This blog is focused on how to 'Do IT Better', with a particular slant on information management, change management and outsourcing. Sharing thoughts and ideas on how to improve the effectiveness of enterprise technology deployments. For questions please email: alanps@gmail.com
Friday, December 09, 2005
The problem with Google
I have just finished reading an article in USA Today (you get it free at the hotel - I don't buy it) about Google and how some are now positing that it is moving from a big cuddly alternative to Microsoft to the image of Big Brother. I have also just given up bothering to read a book called "......." this is not because its rubbish (though maybe it is) it's just that I think I got the point of it all pretty early on and don't have the patience to read further - which is sort of ironic when you come to think about it.
I don't really like Google and I never really have. Yet despite that, I have a gmail account and am blogging on blogger.com and use their search engine daily. So clearly I am a hypocrite, but like lots of hypocrites I am also a bit of a tortured soul. I utilize Google it because it currently seems to be the best way, but I am left feeling uncomfortable. Just like Google, push to digitize all the World's books. I don't know exactly what is wrong with that, and the answer may be absolutely nothing - but something does not feel right.

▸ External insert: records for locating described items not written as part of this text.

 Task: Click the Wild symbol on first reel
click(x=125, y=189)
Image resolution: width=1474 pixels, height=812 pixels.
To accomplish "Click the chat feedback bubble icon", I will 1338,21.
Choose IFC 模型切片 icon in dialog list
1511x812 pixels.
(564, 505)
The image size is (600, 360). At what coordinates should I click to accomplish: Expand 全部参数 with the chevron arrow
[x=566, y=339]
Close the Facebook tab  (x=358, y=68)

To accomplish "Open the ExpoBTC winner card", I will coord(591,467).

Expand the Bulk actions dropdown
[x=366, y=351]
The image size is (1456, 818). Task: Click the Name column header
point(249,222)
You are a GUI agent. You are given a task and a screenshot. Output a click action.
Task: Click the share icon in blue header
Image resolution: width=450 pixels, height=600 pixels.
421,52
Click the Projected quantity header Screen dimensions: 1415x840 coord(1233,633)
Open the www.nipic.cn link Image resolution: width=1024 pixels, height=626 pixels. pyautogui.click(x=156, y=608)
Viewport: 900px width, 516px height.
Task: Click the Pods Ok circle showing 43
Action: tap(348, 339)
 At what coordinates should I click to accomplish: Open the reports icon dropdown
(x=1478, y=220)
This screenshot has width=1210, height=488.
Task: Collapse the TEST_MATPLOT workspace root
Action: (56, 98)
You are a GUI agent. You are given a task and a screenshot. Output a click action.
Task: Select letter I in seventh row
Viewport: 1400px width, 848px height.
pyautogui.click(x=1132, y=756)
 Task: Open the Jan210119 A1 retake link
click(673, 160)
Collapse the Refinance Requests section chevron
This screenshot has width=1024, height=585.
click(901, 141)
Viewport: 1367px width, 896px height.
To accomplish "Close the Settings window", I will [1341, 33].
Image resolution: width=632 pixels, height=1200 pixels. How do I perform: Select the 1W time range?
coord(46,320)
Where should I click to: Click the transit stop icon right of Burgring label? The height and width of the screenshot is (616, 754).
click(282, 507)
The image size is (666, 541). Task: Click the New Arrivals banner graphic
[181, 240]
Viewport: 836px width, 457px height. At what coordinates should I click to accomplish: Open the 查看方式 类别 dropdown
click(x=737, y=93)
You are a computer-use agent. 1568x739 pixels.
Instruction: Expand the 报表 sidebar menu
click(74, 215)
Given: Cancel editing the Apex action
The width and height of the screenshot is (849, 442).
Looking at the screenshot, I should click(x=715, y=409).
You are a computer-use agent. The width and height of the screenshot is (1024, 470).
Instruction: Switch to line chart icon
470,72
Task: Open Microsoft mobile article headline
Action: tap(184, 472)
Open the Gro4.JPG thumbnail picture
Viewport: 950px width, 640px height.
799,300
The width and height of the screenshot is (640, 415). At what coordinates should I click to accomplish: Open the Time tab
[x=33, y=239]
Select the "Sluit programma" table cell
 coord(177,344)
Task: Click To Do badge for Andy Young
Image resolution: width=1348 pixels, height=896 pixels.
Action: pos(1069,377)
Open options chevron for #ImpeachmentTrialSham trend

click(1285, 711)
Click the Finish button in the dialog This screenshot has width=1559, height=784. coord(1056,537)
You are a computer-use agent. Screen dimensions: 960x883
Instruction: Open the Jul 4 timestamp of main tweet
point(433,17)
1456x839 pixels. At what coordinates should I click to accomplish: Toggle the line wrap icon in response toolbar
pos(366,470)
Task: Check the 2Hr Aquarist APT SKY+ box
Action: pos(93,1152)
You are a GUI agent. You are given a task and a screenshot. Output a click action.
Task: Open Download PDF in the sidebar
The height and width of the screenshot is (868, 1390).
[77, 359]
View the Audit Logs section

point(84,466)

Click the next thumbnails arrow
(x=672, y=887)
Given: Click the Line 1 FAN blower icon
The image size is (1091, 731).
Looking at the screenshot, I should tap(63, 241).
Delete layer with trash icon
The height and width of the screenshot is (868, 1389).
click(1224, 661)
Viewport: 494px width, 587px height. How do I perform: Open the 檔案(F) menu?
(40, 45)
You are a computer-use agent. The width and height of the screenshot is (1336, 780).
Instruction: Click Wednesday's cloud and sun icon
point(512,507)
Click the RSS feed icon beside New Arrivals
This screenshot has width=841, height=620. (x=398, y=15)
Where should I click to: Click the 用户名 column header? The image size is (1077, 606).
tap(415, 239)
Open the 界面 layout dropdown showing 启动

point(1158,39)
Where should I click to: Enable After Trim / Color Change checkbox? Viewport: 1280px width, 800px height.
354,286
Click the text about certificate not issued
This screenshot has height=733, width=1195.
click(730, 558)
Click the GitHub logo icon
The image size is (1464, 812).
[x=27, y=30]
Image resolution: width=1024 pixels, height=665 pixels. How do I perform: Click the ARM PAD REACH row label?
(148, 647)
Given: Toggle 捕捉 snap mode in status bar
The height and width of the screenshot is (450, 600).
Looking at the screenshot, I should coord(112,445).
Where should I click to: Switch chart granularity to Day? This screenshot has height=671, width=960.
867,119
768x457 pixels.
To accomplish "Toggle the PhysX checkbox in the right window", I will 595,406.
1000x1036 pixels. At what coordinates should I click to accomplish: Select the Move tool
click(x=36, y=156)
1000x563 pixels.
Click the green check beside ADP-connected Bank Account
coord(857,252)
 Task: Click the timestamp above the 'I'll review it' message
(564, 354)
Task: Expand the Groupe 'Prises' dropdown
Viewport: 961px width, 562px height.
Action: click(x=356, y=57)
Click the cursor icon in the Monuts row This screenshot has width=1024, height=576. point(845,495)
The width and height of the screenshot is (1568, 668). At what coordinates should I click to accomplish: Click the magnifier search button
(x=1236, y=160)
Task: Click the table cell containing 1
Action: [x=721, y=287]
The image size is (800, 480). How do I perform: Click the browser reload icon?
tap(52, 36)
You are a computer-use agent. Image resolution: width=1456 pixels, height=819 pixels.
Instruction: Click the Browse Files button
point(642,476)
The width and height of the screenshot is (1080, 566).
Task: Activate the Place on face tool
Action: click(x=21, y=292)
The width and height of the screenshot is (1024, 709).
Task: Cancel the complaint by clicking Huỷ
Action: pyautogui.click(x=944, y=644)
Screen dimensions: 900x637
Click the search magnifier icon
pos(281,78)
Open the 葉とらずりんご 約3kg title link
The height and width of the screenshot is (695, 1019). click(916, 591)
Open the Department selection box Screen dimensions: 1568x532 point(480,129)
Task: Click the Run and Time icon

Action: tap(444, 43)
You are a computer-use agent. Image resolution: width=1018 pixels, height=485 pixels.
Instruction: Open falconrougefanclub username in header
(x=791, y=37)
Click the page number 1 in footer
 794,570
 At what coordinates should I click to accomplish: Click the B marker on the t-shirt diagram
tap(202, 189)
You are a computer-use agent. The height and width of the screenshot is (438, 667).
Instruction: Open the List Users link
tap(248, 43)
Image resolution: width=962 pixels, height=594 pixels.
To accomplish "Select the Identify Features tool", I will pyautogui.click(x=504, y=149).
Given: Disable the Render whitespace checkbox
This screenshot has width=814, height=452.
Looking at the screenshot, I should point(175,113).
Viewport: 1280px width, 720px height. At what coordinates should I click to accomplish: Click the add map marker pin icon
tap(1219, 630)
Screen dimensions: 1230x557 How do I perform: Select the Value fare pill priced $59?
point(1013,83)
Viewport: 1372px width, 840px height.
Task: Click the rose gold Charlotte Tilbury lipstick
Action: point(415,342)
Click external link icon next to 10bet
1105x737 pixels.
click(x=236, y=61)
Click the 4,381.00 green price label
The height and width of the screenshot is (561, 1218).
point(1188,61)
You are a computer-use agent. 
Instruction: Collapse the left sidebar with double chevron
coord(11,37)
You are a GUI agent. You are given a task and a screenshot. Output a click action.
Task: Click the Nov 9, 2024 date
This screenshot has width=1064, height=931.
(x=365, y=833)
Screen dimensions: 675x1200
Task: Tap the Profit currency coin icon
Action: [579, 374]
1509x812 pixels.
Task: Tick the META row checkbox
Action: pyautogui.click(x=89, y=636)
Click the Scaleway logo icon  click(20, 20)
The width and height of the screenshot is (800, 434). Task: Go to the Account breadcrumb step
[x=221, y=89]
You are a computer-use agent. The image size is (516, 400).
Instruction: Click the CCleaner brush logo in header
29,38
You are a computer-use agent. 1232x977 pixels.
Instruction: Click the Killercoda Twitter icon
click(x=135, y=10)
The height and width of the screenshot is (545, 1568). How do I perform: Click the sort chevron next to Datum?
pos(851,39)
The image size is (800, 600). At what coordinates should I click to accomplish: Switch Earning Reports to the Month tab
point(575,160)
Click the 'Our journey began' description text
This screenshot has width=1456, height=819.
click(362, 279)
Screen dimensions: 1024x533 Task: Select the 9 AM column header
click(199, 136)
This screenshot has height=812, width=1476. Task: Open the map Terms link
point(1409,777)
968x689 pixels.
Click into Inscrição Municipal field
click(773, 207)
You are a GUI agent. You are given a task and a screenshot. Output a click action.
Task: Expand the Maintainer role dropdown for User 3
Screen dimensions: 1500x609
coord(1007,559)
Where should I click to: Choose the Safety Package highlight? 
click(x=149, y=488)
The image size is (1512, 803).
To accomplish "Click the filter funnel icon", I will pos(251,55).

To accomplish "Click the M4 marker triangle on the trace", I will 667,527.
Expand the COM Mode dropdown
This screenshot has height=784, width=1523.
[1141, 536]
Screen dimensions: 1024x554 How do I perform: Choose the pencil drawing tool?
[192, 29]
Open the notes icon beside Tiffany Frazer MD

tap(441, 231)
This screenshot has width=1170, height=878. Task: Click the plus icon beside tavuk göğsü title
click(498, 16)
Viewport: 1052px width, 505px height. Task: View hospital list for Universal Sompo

But what I am uncomfortable about is the volume of data that Google is ammassing and what they will eventually do with it. They have a lot of information about you (yes you) they know more about you than you would be comfortable with and not all of that information is good information.
To cut to the chase, at some point in the future (now for some of us) it will be possible to draw up a very accurate picture of you from this data. Simple stuff about your age, address (and exact physical location if logged on), social security number, family members and friends etc is already available, but so too now (and increasingly so) is information on your activities and lifestyle preferences.
If it is true that the majority of searches on google and yahoo are porn related for example, then it is technically possible to build a profile of you from search and web activity on your porn preferences. The reality is you probably do look at and download porn, and if you are a man and say you don't you are probably a liar. Even women are now ever increasingly accessing web porn.
As a fairly fundamental Christian I suppose I should be expected to have little sympathy with this situation. But this is not about the moral and ethical issues around porn, it is about how that information on your web activities could be used.
Look at it this way - blackmailers or corrupt government in the future have a treasure chest to work on. Imagine the future horror of recieving an anoymous message telling you that details of 'your' porn surfing will be sent to your child via email or phone unless you pay up (electronically of course)?
Its a nightmare scenario, but realistically it will happen at some point. Remember for all the efforts at data security, it is insiders who almost always breach the security and commit crimes. If the information is there, if the motivation is there, then it will likely happen.
The kind of data that Google is ammassing, is potentially explosive and gold to those who may exploit it. No wonder Google are trying to pre-empt future legislation by employing lobbyists in Washington. Its not that I don't trust Google per se, but who knows who will have access to this information in the future, what legislation may pass, how it might be exploited and what damage could be done. There should be a broad, open and intelligent debate on the ethics and the future implications on society that this kind of data mountain may have, the future is what we make of it it is not simply predetermined by technology advances.